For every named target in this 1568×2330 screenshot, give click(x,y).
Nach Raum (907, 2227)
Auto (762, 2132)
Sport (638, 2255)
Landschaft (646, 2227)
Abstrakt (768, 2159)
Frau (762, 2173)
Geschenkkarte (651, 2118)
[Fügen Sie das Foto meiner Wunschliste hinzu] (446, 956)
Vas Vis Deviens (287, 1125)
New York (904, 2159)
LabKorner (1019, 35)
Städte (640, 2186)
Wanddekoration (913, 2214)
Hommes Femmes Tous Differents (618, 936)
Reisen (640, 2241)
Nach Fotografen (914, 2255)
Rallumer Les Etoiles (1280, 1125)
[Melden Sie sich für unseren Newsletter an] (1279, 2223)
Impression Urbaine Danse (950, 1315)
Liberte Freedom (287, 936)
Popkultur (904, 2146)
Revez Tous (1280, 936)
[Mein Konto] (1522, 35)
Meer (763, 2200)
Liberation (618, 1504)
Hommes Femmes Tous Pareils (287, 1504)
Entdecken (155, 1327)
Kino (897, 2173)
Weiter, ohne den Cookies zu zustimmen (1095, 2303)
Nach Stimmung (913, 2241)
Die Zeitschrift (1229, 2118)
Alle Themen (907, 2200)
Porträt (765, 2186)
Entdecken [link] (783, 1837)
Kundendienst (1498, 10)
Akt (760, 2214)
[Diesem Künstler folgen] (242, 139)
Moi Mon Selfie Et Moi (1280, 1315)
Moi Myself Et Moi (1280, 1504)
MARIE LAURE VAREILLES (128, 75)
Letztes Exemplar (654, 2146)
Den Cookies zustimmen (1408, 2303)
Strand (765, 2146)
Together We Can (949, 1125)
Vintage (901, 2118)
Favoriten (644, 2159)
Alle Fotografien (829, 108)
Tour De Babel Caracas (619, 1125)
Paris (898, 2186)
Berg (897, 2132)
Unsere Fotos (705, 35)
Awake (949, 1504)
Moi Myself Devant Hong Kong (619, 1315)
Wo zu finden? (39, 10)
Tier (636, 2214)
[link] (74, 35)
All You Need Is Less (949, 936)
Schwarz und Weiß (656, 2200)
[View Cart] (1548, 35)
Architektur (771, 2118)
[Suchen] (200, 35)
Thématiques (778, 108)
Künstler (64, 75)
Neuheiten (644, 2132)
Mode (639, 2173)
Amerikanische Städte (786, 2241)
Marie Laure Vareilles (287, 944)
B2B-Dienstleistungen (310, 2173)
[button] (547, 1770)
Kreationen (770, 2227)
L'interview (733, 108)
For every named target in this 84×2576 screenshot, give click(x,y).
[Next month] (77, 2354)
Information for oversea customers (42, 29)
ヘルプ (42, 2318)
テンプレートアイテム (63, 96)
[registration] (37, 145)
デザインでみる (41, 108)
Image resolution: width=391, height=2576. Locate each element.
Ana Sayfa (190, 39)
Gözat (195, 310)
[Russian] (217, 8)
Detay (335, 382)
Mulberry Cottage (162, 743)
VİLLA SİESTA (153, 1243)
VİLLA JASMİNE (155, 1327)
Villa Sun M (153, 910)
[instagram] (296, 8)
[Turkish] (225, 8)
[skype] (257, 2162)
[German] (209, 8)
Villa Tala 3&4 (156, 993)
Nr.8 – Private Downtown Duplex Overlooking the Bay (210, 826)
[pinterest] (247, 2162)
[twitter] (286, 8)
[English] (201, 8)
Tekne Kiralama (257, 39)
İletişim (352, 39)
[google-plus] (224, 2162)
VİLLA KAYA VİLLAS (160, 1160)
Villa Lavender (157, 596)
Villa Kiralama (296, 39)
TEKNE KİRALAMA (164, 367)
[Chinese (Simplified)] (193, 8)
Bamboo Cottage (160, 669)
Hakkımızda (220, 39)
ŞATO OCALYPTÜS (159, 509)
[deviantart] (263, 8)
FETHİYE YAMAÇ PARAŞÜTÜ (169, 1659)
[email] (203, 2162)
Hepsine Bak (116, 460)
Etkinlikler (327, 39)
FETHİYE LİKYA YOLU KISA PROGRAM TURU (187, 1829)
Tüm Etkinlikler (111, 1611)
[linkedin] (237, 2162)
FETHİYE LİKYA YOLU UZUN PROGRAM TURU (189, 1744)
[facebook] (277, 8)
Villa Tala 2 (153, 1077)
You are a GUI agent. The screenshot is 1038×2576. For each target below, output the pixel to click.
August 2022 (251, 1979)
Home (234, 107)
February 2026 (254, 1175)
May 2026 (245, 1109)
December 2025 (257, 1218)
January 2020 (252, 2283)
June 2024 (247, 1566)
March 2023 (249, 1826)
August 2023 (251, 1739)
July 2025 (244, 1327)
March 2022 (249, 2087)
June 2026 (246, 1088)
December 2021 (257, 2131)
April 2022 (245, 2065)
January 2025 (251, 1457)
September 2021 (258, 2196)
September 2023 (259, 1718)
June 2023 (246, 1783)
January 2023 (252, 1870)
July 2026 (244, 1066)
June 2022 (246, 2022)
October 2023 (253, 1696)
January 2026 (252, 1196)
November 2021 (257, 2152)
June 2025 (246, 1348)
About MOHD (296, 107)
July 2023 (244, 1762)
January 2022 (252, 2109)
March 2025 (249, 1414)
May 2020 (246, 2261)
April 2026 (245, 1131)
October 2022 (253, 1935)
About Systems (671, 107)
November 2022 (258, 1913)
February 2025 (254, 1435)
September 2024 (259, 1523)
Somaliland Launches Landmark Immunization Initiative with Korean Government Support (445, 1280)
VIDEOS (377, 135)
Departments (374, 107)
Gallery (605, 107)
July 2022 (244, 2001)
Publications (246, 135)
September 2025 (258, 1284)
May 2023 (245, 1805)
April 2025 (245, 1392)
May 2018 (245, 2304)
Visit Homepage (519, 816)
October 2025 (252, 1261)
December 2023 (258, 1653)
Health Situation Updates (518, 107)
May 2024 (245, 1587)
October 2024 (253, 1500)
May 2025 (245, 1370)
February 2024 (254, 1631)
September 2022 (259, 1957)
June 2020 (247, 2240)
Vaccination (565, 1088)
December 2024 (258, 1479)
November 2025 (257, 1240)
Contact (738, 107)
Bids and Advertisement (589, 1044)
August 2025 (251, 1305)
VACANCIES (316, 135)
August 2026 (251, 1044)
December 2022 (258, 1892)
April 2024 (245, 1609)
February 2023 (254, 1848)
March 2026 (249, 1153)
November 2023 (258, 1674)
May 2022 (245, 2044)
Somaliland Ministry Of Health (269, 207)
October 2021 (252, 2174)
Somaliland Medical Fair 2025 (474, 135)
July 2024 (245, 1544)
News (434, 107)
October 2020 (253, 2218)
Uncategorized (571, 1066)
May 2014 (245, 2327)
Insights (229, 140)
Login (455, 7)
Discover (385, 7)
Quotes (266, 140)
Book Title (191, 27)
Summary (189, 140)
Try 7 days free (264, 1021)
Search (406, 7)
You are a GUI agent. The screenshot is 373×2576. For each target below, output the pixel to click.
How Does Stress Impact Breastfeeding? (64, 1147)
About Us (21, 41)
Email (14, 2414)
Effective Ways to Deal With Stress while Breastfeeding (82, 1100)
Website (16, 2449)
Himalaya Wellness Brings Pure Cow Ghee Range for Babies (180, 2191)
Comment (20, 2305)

Exercise details — Using the entries above, give again each line from the one containing "Himalaya Wellness Brings" through the last line, exactly and only those.

Answer box —
Himalaya Wellness Brings Pure Cow Ghee Range for Babies (180, 2191)
Comment (20, 2305)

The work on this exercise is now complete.